### Problem details
Please print the entries below exactly, from the line with "Home (15, 61)" through the line with "认证规划 (479, 195)", including both of those lines and leaving out all others.

### Data
<<<<

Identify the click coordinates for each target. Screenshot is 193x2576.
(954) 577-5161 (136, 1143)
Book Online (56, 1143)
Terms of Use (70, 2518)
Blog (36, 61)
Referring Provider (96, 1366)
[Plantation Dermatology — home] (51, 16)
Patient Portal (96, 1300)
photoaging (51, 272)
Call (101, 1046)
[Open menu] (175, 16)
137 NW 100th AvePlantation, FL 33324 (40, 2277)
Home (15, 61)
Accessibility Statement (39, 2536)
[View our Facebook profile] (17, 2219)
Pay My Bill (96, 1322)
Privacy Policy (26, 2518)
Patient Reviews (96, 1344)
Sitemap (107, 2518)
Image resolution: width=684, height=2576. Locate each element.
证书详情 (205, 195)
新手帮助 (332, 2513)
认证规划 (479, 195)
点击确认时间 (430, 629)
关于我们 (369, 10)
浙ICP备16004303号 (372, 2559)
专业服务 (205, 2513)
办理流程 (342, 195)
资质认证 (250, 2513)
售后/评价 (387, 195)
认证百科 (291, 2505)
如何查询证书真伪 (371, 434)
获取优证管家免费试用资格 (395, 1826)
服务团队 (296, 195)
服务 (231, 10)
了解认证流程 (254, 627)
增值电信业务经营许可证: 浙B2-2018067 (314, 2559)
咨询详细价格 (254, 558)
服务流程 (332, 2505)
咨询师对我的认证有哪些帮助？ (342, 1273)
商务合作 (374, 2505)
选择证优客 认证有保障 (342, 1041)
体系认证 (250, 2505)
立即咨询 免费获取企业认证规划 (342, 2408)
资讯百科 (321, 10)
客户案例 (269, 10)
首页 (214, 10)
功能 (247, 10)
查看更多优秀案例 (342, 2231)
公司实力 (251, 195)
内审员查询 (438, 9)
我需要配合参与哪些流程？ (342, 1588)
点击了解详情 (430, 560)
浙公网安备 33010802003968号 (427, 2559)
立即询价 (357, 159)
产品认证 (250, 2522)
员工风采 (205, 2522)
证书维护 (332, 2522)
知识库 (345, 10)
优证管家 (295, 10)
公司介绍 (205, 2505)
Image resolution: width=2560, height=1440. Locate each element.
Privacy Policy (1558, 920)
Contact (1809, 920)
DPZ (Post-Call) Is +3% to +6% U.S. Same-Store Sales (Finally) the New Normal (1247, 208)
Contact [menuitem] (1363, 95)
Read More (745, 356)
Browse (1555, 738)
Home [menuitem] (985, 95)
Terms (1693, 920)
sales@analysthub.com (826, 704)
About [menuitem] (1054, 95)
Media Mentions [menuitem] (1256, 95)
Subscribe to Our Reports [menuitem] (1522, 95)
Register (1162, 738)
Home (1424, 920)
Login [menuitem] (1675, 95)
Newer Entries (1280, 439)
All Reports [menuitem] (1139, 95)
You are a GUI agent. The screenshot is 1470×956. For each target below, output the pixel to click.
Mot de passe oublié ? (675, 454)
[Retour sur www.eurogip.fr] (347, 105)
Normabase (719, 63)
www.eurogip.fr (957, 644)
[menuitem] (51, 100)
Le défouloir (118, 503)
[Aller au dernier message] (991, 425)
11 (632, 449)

>>>>

### Task output
Home (15, 61)
Accessibility Statement (39, 2536)
[View our Facebook profile] (17, 2219)
Pay My Bill (96, 1322)
Privacy Policy (26, 2518)
Patient Reviews (96, 1344)
Sitemap (107, 2518)
Image resolution: width=684, height=2576. Locate each element.
证书详情 (205, 195)
新手帮助 (332, 2513)
认证规划 (479, 195)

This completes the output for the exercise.